Renouveler le discours

Certes, cette crise, qui rappelle le peu de confiance que les Québécois ont dans leur passé (d’où l’idée de repartir en neuf, cette fois avec les Espaces bleus, quitte à abandonner tout ce qui a été fait auparavant), remet en lumière notre incapacité chronique à renouveler les discours patrimoniaux (ce qui donne du sens au patrimoine) pour faire en sorte que le patrimoine soit et reste, avec l’évolution de la société, un projet commun. Malgré les recommandations bien étayées du Vérificateur général du Québec, il s’agit là d’un problème structurel, culturel et politique, que des aménagements techniques ou législatifs ne règleront pas. En fait, cette crise traduit une abdication plus profonde qui risque plutôt d’empirer les choses. 

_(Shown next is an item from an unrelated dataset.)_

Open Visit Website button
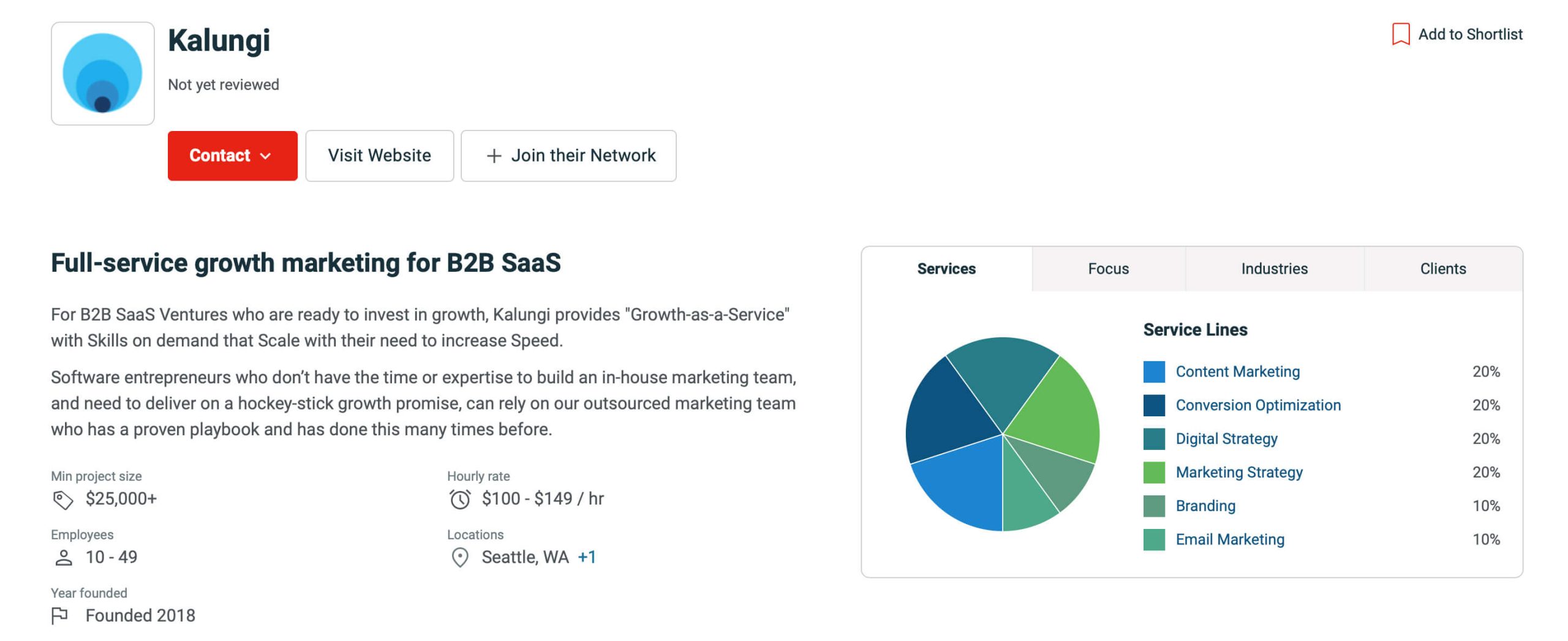coord(379,156)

L’on sait en effet, et c’est ce qui, avec la domanialité, fonde notre institution patrimoniale, que le caractère public d’un immeuble est un levier de choix dans son devenir patrimonial, et plus encore dans sa possibilité de s’imposer dans un imaginaire collectif bien plus kaléidoscopique qu’il ne l’était autrefois. C’est ce qui animait le législateur lors de l’adoption de la Loi sur les monuments historiques en 1956, et c’est cet esprit qui se profile toujours derrière la mesure du «classement» qui figure à notre Loi sur le patrimoine culturel, bien que ceux qui l’administrent ne semblent pas l’avoir saisi. C’est un tel statut public qu’on a, en effet, donné à la Maison Chevalier et à la place Royale, en considérant que leur valeur symbolique était plus grande que ce que pouvait encadrer le contrôle de l’apparence par le simple classement. C’est donc de ce statut public du patrimoine qu’on se désiste aujourd’hui. D’où le risque pour tout le reste. Ou en tout cas pour tout ce que, jusqu’à aujourd’hui, nous appellions du patrimoine.